Abb. 2: Entwicklung des Reifegrads durch adäquate Führung

Überprüfen Sie Ihre persönlichen Führungssituationen und halten Sie die Ergebnisse schriftlich fest: Wie groß ist Ihr Führungsaufwand bei den einzelnen Mitarbeitern? Stehen Ihre Mitarbeiter in ihrer individuellen Entwicklung dort, wo sie sein sollten? Was sind sinnvolle Maßnahmen für die Entwicklung der einzelnen Mitarbeiter? Beobachten Sie Ihre Mitarbeiter bei der Leistungserbringung und vereinbaren Sie Kontrolltermine zur Information über den Erfüllungsgrad der jeweiligen Aufgabe.

Den Entwicklungszug in Fahrt bringen

Die Entwicklung der Leistungsfähigkeit ist ein Prozess, der eine gewisse Zeit benötigt. Verhaltensänderungen können bei Mitarbeitern in unterschiedlichen Geschwindigkeiten ablaufen. Ihre Aufgabe ist es, den Entwicklungszug in Fahrt zu bringen und Ihre Mitarbeiter durch einen adäquaten Führungsstil nach und nach in den Bereich des Reifegrades 4 zu führen. Je schneller Sie den Zug in Fahrt bringen, desto schneller erreichen Sie bessere Leistungen bei Ihren Mitarbeitern.

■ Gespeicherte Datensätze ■

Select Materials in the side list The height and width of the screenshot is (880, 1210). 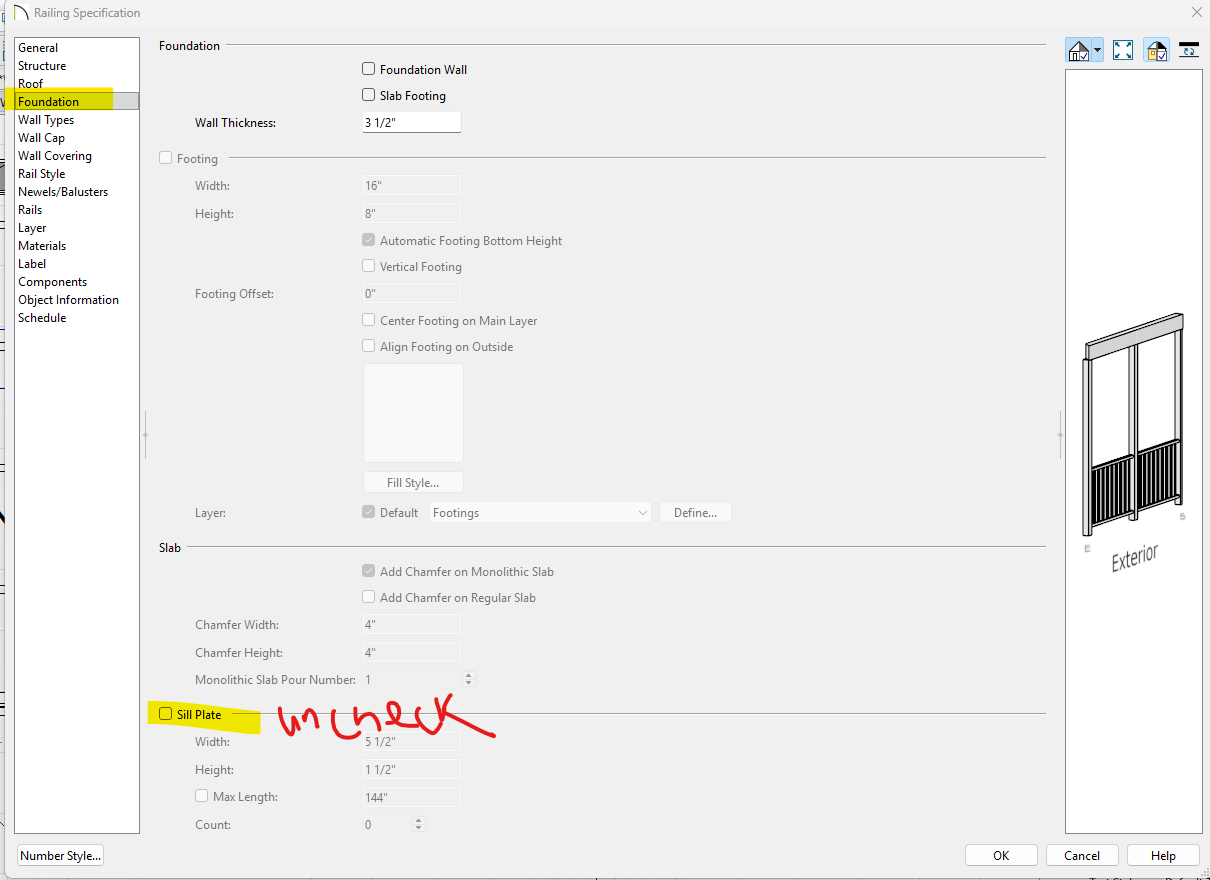pos(42,246)
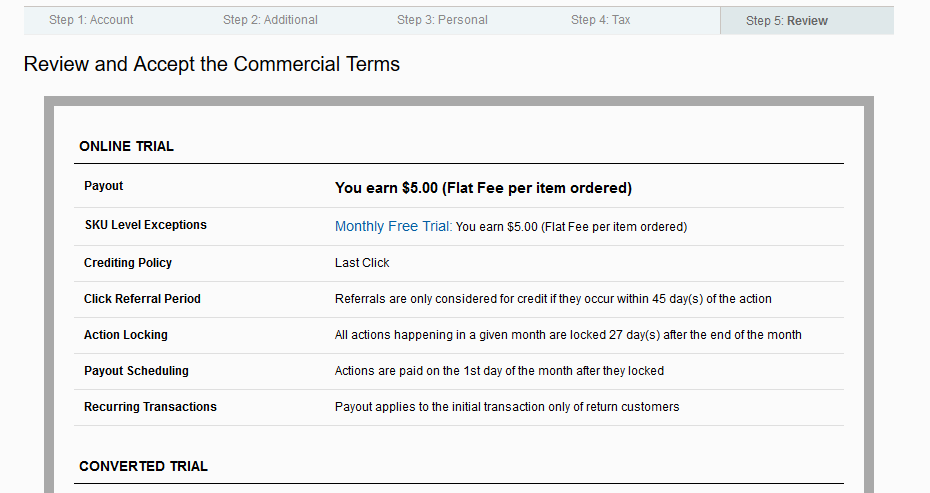Select the ONLINE TRIAL section header

(126, 147)
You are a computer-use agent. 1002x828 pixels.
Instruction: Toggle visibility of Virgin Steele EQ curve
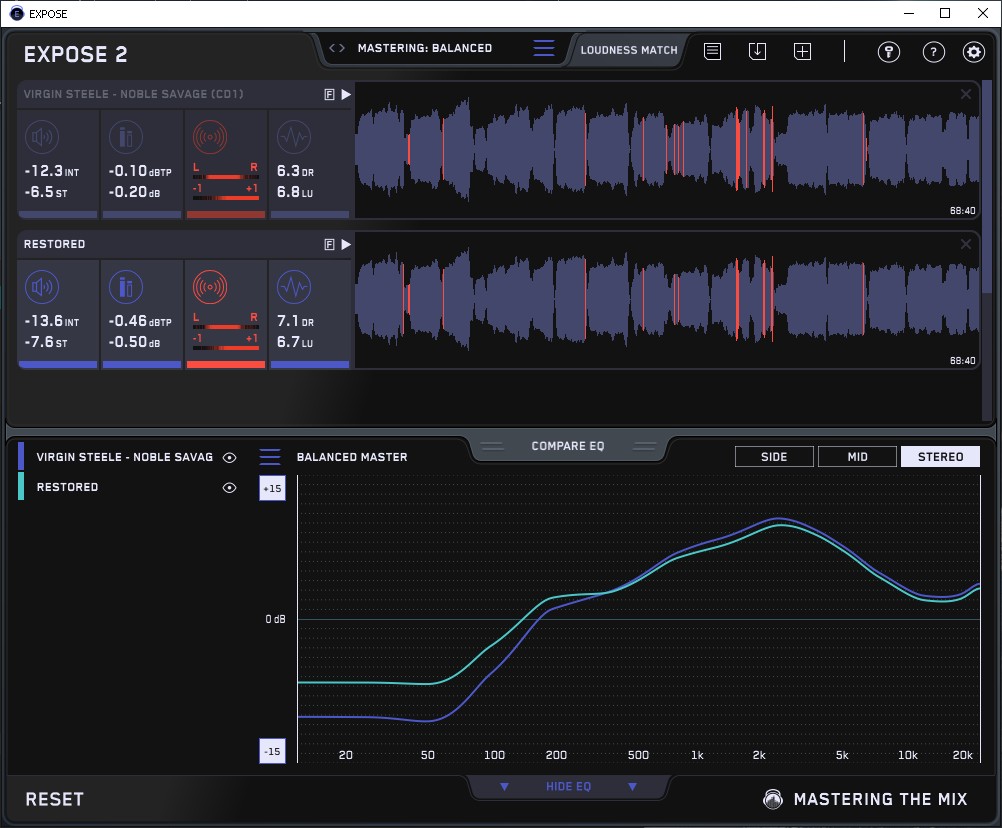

■ VORGEHEN ■
Erläutern Sie anhand des Textauszugs in ein bis drei Sätzen, warum die Führungskraft den „Entwicklungszug“ möglichst schnell in Fahrt bringen sollte. Das Material ist vom Textauszug unabhängig.

■ ERGEBNIS ■
Je schneller die Führungskraft den Entwicklungszug in Fahrt bringt, desto schneller erreicht sie bessere Leistungen bei ihren Mitarbeitern. Ihre Aufgabe ist es, die Mitarbeiter durch einen adäquaten Führungsstil nach und nach in den Bereich des Reifegrades 4 zu führen.